# [CO NALEŻY ZROBIĆ]
Proszę dopisać dalszą część tekstu o szansach Grupy Azoty Unii Tarnów w PGE Ekstralidze, rozpoczynając bezpośrednio po jego ostatnim zdaniu.

═══ TEKST ŹRÓDŁOWY

Po zakończeniu okresu transferowego pojawiły się opinie, że Grupa Azoty Unia Tarnów będzie zdecydowanie najsłabszym zespołem w PGE Ekstralidze. Przez to liga ma stracić sportowo i w kwestii promocji. Wiele osób już tęskni za ROW-em Rybnik. - Skoro pojawiają się takie dylematy, że wchodzący zespół osłabia ligę, to można by pomyśleć o zamknięciu ligi - mówił w rozmowie z naszym portalem Sławomir Kryjom, były menedżer Unibaksu Toruń.
Po tych słowach rozpętała się burza. Michał Kugler nie zgadza się z twierdzeniem, że tarnowianie z Nickim Pedersenem i Peterem Kildemandem będą zespołem do ogrywania. - Nie przekreślałbym szans Unii w ekstraligowej rywalizacji w sezonie 2018. Wytężona praca prezesa Sadego przynosi efekty. Przypomnę, że w ubiegłym roku wszyscy skazywali na pożarcie zespół z Częstochowy - mówi były wiceprezes Stali Gorzów.

══════
═══ FRAGMENTY REKORDÓW

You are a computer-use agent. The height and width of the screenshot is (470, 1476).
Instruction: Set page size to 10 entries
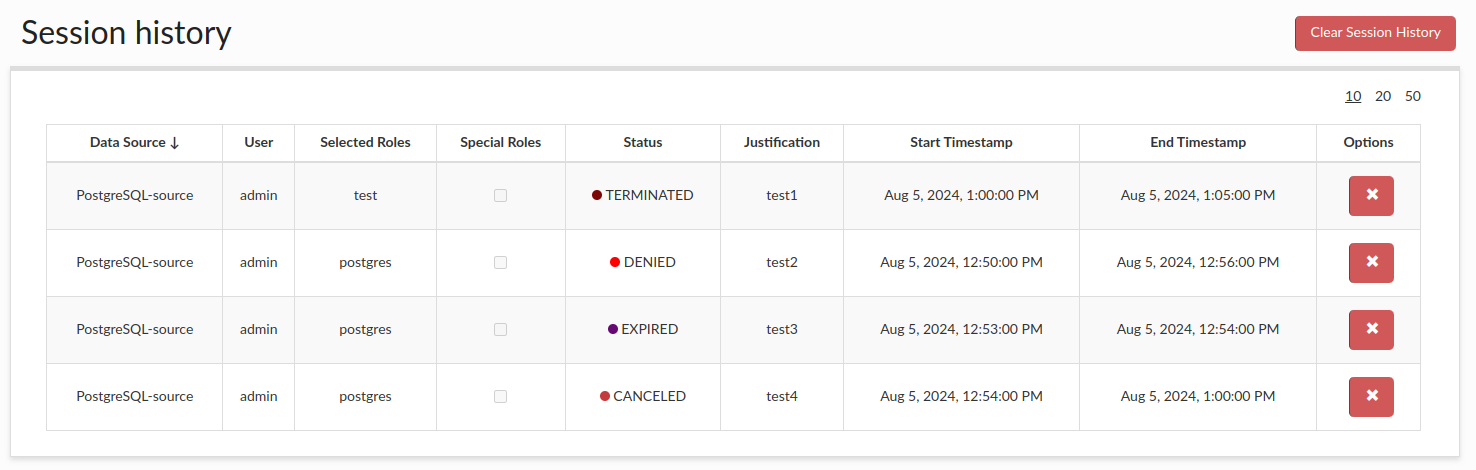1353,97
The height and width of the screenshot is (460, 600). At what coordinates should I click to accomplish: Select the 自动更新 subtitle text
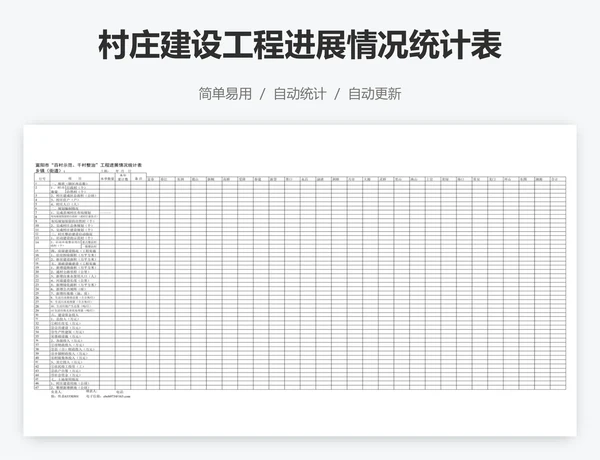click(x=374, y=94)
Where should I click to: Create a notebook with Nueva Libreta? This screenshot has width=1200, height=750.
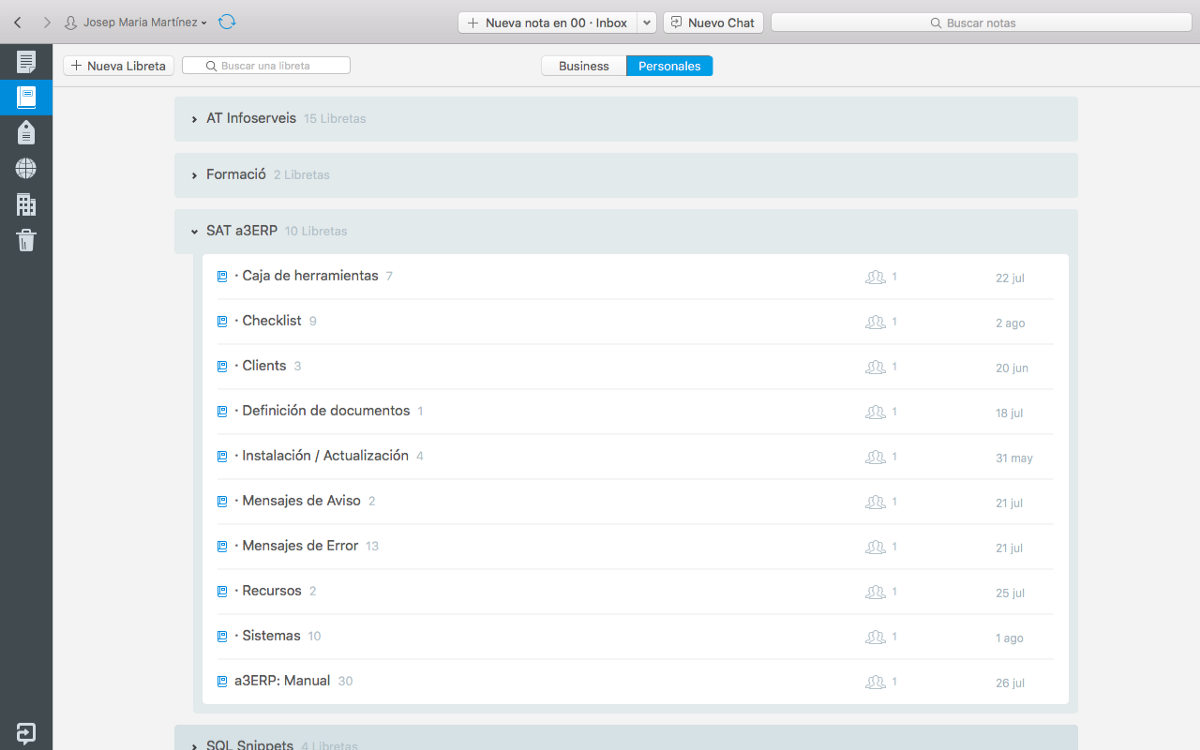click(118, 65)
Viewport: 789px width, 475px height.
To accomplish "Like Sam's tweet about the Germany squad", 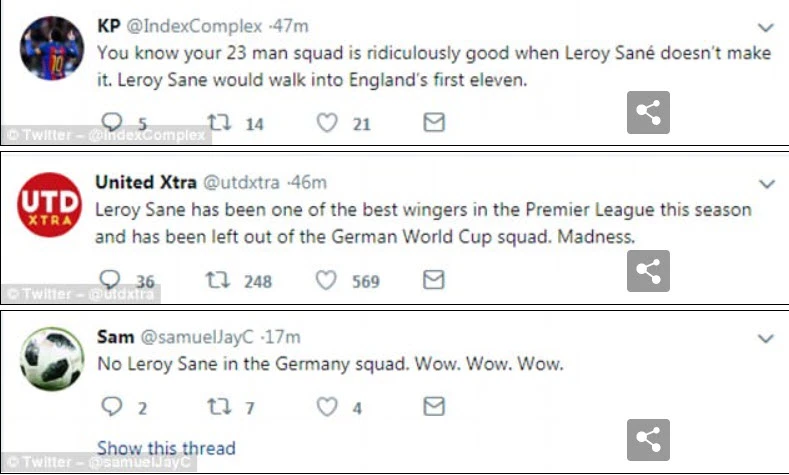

══════

# [WYNIK ĆWICZENIA]
Sam pomysł zamknięcia ligi ekspert uznaje za nietrafiony. - Jest po prostu zły. Gdy w najlepszej lidze świata mamy widmo spadku, rywalizacja staje się ciekawsza i większe emocje. Zupełnie nie jestem zwolennikiem zamykania ligi - ocenia Kugler.
Jeszcze mocniej wypowiada się w tej sprawie Jan Krzystyniak, który podnoszenie opisanej wyżej kwestii uznaje za zbędne gotowanie się we własnym sosie. Proponowane zmiany, jego zdaniem, przyniosłyby straty kibicom. - W tej sytuacji obniżyłby się poziom PGE Ekstraligi. Jeśli zespół jest za słaby na play-off, to często walczy o utrzymanie. Bez tej walki pewnie spuściłby z tonu i widowisko utraciłoby wiele na swojej atrakcyjności. To zabiłoby emocje w sporcie żużlowym - podkreśla były żużlowiec.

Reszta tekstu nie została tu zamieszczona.